Your task is to set down the line containing "Screen dimensions: 2019x1281" and every later line of the entries, word for word, including the last.

....................

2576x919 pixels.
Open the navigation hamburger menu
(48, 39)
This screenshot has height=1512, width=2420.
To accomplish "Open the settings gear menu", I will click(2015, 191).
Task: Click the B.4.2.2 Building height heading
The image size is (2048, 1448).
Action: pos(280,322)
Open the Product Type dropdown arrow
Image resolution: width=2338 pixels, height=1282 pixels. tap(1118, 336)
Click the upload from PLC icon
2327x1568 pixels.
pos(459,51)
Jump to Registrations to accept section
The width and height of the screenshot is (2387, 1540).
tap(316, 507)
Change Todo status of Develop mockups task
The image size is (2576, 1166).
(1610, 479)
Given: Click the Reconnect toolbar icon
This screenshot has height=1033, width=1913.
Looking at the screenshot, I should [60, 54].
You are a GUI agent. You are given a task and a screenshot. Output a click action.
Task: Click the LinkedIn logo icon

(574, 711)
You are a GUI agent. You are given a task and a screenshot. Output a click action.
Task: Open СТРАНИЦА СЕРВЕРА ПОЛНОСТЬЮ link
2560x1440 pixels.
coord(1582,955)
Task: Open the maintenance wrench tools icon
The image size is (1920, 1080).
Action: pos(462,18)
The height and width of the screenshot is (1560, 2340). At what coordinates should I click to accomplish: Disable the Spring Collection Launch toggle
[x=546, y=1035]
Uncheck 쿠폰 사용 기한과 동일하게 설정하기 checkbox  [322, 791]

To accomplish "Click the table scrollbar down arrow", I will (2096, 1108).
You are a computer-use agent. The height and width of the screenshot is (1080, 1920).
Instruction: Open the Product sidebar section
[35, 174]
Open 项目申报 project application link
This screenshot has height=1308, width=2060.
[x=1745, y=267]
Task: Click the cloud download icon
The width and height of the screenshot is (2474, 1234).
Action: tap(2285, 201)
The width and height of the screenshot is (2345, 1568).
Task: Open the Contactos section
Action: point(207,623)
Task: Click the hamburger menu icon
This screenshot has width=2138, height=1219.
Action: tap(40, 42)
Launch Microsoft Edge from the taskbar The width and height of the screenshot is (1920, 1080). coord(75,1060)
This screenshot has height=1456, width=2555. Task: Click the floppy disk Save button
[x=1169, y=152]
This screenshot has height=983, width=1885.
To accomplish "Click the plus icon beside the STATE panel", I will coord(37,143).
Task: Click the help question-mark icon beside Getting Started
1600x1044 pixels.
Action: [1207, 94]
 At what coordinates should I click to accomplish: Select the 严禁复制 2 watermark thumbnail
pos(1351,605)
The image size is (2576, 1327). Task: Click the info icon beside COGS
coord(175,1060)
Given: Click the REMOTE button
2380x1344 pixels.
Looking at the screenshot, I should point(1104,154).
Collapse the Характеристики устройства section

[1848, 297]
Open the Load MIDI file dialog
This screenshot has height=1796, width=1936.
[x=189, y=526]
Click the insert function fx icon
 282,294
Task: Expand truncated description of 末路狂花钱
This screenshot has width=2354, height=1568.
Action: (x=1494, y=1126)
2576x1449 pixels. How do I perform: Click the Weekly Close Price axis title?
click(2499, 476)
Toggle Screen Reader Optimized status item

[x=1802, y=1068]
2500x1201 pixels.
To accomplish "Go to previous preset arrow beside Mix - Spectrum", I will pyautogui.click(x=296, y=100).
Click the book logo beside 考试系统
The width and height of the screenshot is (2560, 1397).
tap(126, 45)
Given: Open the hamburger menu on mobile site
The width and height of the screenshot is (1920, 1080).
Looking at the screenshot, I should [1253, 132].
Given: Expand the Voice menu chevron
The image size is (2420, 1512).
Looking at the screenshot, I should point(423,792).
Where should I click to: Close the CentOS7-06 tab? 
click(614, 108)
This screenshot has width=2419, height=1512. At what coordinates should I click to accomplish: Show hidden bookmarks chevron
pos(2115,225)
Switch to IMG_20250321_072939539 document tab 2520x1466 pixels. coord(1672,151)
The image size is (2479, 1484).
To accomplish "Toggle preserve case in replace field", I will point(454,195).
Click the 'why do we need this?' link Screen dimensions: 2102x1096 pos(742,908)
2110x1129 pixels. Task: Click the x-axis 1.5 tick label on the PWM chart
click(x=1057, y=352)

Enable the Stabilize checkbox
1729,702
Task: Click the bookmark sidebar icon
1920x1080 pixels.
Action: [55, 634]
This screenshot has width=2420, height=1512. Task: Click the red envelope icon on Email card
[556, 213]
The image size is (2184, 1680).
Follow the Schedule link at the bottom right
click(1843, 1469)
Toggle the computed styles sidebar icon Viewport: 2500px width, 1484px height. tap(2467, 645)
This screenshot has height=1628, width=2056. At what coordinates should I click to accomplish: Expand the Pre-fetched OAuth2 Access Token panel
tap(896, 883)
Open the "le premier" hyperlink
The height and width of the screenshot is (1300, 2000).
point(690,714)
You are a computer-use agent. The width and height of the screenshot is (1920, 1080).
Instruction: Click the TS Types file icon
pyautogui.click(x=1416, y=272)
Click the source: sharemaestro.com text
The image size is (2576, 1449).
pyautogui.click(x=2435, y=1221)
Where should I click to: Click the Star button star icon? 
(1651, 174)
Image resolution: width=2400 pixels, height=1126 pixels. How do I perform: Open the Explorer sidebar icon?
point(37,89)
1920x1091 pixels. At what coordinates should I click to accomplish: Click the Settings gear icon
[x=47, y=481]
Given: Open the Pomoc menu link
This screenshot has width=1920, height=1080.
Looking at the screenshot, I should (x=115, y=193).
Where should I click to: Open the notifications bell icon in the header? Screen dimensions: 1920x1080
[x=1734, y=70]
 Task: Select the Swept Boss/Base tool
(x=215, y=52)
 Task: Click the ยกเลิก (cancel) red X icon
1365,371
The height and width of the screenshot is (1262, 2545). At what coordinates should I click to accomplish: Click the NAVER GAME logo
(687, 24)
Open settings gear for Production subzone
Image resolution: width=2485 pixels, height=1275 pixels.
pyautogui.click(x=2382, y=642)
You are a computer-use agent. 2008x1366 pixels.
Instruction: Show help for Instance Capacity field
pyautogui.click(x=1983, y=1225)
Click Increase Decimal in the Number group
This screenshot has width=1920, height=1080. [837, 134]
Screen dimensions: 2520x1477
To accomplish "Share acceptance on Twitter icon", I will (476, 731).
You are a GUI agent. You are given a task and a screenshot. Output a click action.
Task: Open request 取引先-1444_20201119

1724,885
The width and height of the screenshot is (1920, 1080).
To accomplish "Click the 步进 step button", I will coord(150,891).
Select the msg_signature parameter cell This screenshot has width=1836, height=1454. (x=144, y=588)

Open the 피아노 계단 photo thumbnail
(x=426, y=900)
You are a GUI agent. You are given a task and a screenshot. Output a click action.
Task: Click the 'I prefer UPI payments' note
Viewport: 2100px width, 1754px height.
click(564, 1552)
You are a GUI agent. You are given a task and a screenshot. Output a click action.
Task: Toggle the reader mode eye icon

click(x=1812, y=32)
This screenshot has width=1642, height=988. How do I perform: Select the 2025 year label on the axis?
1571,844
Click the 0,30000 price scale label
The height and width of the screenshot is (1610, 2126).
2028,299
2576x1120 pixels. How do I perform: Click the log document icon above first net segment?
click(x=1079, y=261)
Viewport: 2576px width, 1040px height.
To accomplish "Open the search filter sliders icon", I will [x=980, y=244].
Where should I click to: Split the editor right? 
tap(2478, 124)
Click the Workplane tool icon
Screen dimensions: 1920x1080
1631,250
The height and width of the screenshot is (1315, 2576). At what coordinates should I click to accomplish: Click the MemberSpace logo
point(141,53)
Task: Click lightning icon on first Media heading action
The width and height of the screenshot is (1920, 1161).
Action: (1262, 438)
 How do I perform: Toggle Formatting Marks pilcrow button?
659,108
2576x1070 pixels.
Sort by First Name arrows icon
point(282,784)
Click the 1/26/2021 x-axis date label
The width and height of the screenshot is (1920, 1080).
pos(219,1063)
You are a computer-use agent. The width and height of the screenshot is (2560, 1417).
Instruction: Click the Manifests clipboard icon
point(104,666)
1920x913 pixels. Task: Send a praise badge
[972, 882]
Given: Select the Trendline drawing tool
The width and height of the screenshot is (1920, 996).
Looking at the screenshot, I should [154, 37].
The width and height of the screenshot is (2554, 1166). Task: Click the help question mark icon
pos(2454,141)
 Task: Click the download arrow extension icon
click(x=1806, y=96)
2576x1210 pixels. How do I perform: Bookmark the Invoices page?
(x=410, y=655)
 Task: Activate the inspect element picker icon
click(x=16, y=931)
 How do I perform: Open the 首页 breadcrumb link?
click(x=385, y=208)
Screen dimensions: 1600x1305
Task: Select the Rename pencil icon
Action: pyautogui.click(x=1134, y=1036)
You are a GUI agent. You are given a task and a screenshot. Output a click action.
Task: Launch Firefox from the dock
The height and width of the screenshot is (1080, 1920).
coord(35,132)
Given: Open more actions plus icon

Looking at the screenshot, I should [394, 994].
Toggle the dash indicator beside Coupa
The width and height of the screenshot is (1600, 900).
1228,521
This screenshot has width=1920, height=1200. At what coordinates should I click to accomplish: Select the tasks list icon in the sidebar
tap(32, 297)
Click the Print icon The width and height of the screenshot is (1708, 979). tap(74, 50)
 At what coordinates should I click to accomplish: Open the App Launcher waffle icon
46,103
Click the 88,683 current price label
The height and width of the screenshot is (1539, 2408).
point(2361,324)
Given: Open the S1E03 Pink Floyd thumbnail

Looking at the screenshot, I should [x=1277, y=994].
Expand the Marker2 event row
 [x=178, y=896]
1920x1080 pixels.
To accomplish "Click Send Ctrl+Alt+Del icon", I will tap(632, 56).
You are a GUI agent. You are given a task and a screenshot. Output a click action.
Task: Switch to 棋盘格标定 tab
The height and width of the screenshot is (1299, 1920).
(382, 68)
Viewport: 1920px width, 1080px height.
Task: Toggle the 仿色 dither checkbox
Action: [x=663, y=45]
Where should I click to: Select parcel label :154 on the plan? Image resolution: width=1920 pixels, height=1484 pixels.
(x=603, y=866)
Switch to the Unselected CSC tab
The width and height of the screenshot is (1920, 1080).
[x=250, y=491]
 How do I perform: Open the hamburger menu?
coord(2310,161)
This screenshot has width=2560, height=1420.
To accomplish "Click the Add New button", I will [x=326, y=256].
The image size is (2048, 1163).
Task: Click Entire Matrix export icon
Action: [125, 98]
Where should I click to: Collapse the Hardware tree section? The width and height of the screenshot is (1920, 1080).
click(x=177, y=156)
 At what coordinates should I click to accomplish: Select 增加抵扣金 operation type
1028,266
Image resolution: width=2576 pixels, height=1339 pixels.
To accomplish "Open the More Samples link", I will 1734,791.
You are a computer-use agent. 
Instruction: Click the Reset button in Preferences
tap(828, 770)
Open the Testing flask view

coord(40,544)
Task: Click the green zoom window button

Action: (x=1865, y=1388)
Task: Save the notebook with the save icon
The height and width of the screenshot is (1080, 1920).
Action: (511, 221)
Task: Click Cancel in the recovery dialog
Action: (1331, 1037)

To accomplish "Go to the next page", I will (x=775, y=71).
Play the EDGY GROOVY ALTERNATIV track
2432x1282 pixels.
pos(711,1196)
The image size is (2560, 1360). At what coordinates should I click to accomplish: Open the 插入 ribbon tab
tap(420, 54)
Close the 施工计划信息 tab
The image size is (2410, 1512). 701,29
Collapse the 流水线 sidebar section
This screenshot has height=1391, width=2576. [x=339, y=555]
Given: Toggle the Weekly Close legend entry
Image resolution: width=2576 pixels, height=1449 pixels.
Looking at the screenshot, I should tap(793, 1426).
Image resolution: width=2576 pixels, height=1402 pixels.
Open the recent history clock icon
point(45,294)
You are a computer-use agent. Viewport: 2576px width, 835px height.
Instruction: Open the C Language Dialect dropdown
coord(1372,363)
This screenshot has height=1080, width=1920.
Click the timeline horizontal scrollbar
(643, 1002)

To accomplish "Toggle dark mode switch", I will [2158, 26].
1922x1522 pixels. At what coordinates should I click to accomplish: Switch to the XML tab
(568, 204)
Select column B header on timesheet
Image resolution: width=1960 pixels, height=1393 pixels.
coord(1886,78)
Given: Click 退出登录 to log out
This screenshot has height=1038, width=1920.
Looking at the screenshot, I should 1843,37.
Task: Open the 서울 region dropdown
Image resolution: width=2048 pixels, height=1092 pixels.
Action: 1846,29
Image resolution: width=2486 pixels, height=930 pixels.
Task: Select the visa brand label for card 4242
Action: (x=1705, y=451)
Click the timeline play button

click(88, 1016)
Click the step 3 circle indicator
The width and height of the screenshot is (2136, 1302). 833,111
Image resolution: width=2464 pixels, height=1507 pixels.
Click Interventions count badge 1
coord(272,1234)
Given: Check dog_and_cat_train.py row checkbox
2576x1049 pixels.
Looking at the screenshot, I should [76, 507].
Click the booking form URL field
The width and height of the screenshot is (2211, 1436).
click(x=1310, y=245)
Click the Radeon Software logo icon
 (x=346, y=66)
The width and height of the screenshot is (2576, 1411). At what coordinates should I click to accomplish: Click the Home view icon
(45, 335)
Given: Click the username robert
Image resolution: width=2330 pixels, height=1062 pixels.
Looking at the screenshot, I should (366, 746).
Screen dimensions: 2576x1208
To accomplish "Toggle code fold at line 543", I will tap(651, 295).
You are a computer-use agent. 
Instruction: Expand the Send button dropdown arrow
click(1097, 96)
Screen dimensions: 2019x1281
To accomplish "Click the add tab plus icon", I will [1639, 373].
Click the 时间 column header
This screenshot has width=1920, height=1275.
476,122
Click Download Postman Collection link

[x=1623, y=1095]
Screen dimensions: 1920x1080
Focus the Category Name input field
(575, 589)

....................

■ Answer to this exercise
Screen dimensions: 2019x1281
To accomplish "Click the add tab plus icon", I will [1639, 373].
Click the 时间 column header
This screenshot has width=1920, height=1275.
476,122
Click Download Postman Collection link

[x=1623, y=1095]
Screen dimensions: 1920x1080
Focus the Category Name input field
(575, 589)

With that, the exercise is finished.